Work task –
Repeat exactly, and only, the lines of the entries below from the one with "Le carte della scuola (74, 1353)" through the one with "Le schede didattiche (74, 1610)", both ends included.

(Input data Opens)

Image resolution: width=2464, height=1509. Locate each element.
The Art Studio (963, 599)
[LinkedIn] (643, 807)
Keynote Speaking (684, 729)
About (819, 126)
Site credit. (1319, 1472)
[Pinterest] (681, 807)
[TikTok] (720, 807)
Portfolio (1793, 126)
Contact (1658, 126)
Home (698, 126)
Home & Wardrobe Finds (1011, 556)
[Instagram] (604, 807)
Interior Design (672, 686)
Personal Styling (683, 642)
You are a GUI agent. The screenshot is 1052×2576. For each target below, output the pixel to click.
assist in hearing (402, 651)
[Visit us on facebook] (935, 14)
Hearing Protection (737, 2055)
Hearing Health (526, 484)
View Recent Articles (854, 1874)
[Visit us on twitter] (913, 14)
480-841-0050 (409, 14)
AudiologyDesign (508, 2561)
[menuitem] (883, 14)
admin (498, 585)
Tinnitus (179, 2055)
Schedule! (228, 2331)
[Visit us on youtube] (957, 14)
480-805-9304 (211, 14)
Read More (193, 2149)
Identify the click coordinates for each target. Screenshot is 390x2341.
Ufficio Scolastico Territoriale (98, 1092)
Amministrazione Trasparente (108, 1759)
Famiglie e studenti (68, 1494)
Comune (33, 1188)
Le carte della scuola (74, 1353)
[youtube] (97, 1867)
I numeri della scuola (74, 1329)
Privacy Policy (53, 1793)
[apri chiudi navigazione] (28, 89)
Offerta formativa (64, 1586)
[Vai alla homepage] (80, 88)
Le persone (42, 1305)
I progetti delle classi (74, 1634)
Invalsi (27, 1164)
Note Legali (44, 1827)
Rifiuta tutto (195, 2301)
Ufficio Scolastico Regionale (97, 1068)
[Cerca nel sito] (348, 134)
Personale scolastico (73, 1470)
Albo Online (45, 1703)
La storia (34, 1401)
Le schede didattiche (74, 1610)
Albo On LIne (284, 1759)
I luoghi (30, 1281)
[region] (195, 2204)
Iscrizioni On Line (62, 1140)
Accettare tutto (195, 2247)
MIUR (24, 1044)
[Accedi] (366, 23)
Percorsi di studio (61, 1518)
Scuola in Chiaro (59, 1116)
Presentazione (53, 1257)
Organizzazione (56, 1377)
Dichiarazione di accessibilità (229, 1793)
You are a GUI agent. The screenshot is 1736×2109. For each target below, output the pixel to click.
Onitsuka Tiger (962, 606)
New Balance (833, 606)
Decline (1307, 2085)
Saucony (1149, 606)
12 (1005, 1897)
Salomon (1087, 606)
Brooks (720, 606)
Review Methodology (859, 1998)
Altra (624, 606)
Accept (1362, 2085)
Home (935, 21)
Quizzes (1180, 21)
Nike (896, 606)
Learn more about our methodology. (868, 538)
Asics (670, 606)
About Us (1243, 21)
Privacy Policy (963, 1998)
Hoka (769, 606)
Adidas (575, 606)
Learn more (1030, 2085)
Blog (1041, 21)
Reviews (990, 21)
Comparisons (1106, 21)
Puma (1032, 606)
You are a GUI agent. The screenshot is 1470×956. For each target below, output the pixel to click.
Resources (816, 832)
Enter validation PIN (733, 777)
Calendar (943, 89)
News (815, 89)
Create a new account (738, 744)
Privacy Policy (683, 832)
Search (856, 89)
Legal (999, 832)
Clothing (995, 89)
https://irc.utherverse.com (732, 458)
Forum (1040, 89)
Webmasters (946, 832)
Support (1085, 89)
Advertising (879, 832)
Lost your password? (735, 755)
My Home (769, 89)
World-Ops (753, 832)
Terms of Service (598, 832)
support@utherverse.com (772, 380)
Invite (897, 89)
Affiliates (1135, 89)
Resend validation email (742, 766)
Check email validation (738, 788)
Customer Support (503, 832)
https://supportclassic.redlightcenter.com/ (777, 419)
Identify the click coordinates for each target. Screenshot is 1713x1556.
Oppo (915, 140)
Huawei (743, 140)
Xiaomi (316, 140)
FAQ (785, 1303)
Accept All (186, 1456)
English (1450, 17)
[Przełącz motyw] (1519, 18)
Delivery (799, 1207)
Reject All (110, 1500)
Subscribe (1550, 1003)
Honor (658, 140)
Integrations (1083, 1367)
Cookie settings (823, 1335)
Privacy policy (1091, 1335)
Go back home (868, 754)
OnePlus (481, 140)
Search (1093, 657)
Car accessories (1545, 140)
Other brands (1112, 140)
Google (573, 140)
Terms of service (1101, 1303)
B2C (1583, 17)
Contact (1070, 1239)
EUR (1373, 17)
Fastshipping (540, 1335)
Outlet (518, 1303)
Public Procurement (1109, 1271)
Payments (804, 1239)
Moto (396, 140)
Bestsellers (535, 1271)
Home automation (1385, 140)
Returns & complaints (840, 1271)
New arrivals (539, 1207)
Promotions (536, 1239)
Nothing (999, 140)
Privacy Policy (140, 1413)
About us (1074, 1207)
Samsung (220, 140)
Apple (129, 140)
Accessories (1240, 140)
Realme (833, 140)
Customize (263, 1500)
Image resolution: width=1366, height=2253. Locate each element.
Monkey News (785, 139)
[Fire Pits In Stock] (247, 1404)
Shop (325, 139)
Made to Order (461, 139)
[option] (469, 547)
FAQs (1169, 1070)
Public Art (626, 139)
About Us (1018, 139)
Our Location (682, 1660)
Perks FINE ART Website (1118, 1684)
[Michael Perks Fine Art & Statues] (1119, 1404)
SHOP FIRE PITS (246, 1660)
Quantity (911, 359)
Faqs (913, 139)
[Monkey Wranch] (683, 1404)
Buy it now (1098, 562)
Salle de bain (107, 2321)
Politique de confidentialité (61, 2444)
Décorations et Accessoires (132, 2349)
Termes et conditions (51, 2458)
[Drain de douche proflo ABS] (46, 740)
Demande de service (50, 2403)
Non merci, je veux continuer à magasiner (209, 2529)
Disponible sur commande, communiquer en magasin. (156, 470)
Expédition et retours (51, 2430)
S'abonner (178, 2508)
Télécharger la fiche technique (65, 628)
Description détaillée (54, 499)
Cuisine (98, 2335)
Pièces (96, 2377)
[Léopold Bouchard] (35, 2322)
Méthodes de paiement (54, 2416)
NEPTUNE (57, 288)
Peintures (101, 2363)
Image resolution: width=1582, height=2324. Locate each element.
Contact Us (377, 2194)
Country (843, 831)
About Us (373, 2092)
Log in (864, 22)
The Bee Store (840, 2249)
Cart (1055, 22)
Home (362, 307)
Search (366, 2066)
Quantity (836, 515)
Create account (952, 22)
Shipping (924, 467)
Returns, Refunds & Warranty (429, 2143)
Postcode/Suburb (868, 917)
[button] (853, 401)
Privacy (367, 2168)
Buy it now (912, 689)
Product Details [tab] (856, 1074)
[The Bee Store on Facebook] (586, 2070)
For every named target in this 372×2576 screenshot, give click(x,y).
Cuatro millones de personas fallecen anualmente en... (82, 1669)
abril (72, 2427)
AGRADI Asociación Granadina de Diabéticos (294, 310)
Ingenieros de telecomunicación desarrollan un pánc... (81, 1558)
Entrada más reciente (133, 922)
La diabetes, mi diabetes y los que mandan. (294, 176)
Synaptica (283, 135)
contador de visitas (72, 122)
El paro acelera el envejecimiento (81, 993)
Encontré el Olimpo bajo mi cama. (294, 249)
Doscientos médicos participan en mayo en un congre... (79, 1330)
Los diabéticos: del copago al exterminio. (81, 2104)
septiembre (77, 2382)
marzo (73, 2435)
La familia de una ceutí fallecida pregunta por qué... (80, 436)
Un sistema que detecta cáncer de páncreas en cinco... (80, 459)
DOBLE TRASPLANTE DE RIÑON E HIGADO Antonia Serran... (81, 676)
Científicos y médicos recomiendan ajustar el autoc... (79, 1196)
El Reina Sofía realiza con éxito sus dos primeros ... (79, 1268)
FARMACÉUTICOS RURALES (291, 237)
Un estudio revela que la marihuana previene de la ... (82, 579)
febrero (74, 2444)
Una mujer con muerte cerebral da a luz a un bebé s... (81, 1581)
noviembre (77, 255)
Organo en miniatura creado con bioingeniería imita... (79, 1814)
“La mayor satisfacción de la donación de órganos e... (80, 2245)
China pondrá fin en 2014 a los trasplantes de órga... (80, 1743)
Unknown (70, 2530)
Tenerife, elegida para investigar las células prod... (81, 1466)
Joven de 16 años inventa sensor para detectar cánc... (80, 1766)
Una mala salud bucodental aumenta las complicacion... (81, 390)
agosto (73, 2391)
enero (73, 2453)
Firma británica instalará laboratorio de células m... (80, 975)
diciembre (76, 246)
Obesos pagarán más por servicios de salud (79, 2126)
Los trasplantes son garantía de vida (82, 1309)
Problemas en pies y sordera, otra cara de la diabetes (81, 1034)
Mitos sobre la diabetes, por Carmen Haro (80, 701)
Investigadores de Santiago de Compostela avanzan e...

(Input data Closes)

Output for this task –
Le carte della scuola (74, 1353)
[youtube] (97, 1867)
I numeri della scuola (74, 1329)
Privacy Policy (53, 1793)
[apri chiudi navigazione] (28, 89)
Offerta formativa (64, 1586)
[Vai alla homepage] (80, 88)
Le persone (42, 1305)
I progetti delle classi (74, 1634)
Invalsi (27, 1164)
Note Legali (44, 1827)
Rifiuta tutto (195, 2301)
Ufficio Scolastico Regionale (97, 1068)
[Cerca nel sito] (348, 134)
Personale scolastico (73, 1470)
Albo Online (45, 1703)
La storia (34, 1401)
Le schede didattiche (74, 1610)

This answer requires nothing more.